▶ _Directions_
Collect every line in the entries below that contains the string "accomplish". Case counts.

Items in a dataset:
-=-=-
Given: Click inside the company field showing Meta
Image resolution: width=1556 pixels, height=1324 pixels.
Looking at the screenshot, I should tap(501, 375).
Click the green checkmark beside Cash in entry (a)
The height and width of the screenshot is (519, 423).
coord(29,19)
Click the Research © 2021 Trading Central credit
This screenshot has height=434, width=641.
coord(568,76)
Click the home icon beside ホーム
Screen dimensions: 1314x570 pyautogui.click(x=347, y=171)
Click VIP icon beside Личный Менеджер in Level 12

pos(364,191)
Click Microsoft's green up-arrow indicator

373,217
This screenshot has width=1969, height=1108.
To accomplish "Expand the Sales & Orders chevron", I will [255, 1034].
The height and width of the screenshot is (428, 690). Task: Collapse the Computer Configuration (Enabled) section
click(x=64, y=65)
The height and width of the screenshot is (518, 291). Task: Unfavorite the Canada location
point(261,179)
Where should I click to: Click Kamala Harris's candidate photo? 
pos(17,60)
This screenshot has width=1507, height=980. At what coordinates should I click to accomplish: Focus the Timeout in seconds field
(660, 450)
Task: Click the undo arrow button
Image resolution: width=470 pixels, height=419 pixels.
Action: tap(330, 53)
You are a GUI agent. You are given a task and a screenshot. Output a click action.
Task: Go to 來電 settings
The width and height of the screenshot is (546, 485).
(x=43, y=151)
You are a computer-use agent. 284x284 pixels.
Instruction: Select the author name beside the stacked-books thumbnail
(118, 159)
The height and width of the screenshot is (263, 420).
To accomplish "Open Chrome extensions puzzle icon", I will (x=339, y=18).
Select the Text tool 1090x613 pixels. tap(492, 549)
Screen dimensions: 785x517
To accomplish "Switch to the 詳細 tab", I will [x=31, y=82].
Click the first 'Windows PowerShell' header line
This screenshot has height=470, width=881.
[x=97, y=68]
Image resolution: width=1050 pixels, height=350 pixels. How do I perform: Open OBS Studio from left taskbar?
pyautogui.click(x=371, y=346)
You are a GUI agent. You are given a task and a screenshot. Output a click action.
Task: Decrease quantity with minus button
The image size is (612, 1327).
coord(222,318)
-=-=-
▶ _Exercise solution_
To accomplish "Expand the Sales & Orders chevron", I will [255, 1034].
This screenshot has width=1507, height=980. At what coordinates should I click to accomplish: Focus the Timeout in seconds field
To accomplish "Open Chrome extensions puzzle icon", I will (x=339, y=18).
To accomplish "Switch to the 詳細 tab", I will [x=31, y=82].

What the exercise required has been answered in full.